The identity commonality with Eastern European countries can also be seen in the 2022/2023 Eurobarometer survey. Respondents in all EU countries were asked if they agreed or not with the statement: “People in the EU’s Eastern neighbor countries have a lot of things in common with people in the EU.” The percentage of positive responses was significantly higher in Central European countries than in Western or Southern European countries.

On average, 43% of EU citizens agree with this sentence – and 49% disagree. Ties with Eastern Europeans are not felt by 66% of Dutch, 61% of Greeks, 57% of French, and 56% of Germans. In contrast, 68% of Poles, 66% of Irish, 62% of Swedes, 59% of Croatians, and 57% of Hungarians admit to feeling a strong connection with them. When looking at the results of the other EU countries, it is apparent that understanding of Eastern Europe is more often seen in the countries of the central part of the continent than in its other regions.

The post-Yalta gap

This compassion of feeling between Central and Eastern Europe is most easily explained by history. “The post-Yalta order dictated a strict and single dichotomy. Western Europe implicitly accepted this dichotomy by subsuming under the label “Eastern Europe,” all those parts of historic Central, East Central, and South-Eastern Europe that fell under Soviet domination after 1945. The European Economic Community (the forerunner of the EU) completed the semantic trick by arrogating to itself the unqualified title, ‘Europe,'” wrote Timothy Garton Ash in another essay, “Does Central Europe Exist?” from 1986.

Eastern Europe began to split into parts only after the fall of the Berlin Wall. Today, there is a visible distinction between Central and Eastern Europe. But the latter – adjacent to the EU – occupies too little space in the consciousness of the collective West. The most striking example of this has been the war in Ukraine, the outbreak of which was made possible by, among other things, the mistakes of Western countries in their relations with Russia. “The European Union needs to do much more to insulate itself against the variegated pathologies emanating from Moscow. It needs to reinstitute an Iron Curtain to cut Russia entirely out of economics and politics across the continent while stepping up the integration of Georgia, Moldova, and Ukraine into EU structures,” proposes Prof.

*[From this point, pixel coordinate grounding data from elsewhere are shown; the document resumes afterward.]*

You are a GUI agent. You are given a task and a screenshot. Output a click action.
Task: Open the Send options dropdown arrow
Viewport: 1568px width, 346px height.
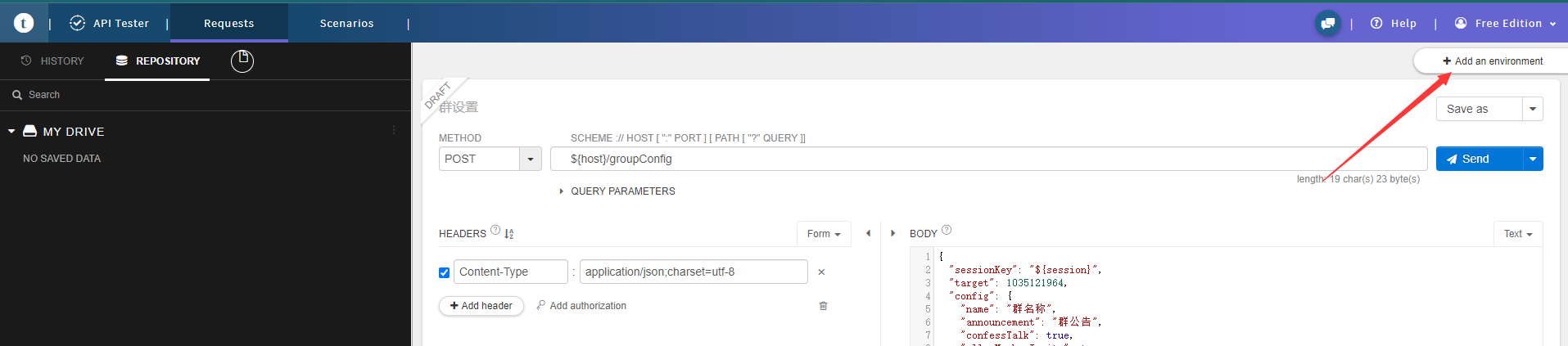[1533, 159]
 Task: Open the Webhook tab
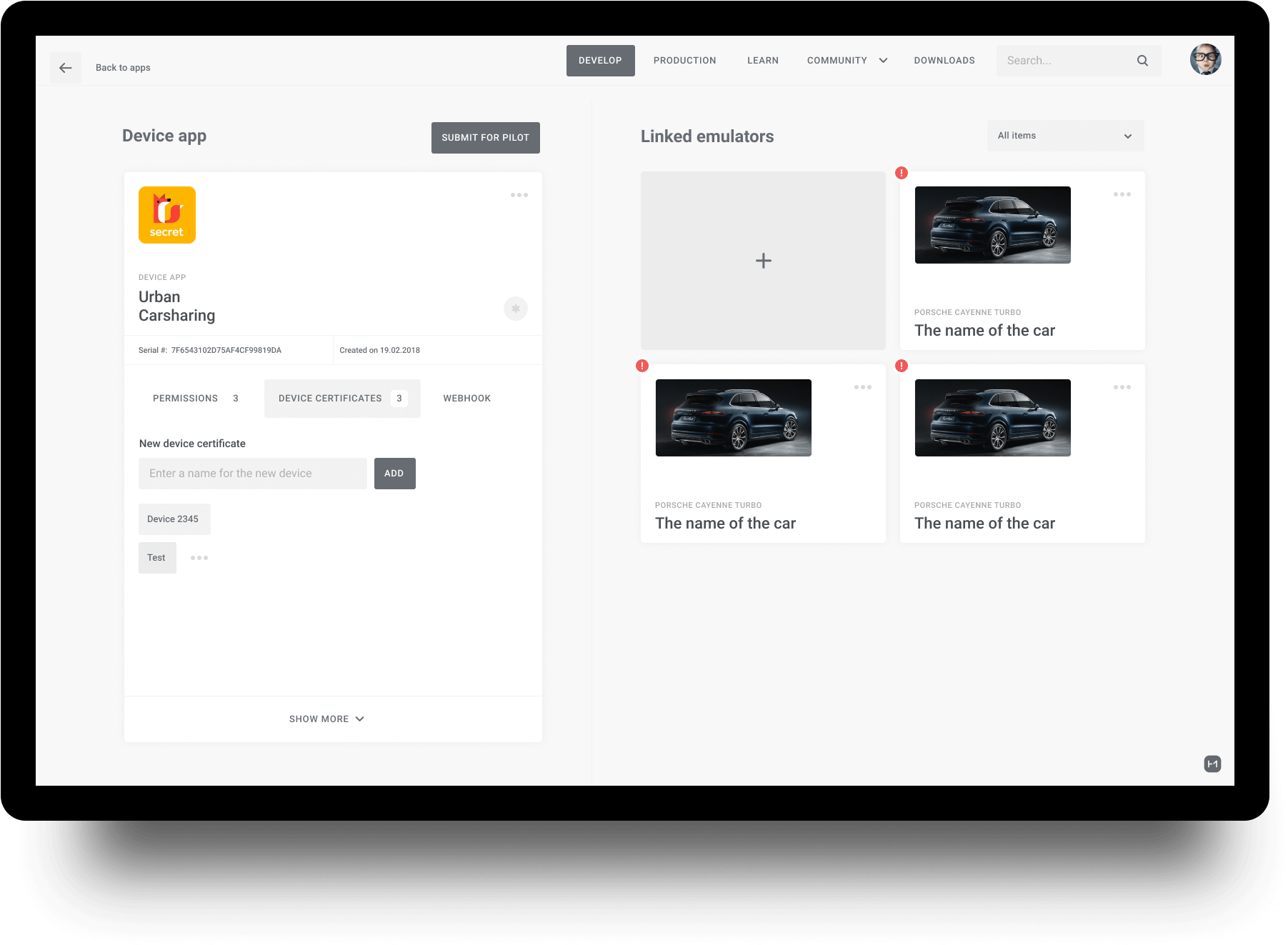(x=466, y=399)
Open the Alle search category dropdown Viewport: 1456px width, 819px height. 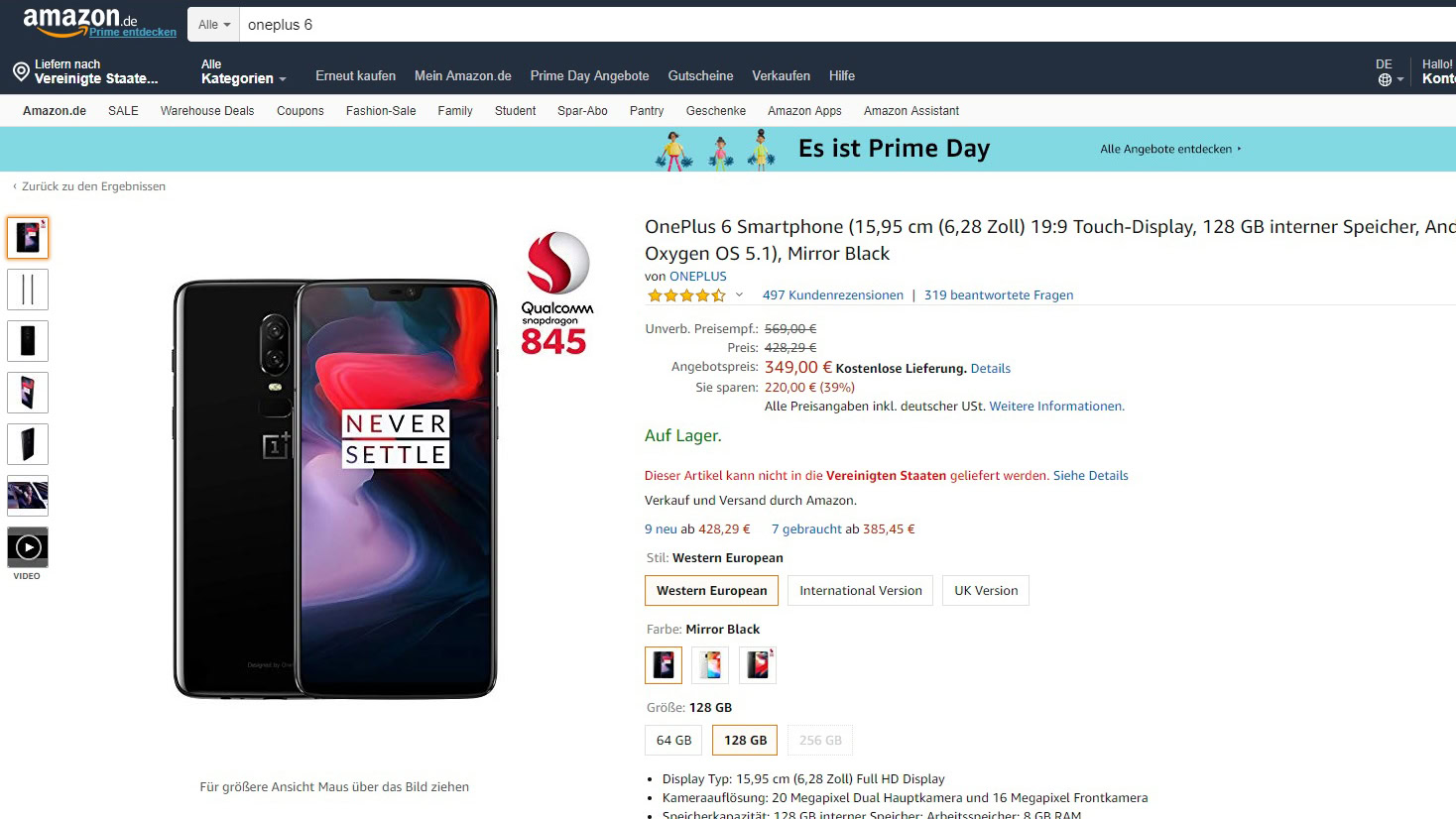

John O’Brennan from Maynooth University.

But this will not be achieved unless the vast majority of Europeans fully realize that their security is directly linked to the fate of Eastern European countries. Central Europeans – as those who understand the East better – are naturally predisposed to play the role of liaison and interpreter. And they have to watch carefully to ensure nothing is lost in translation.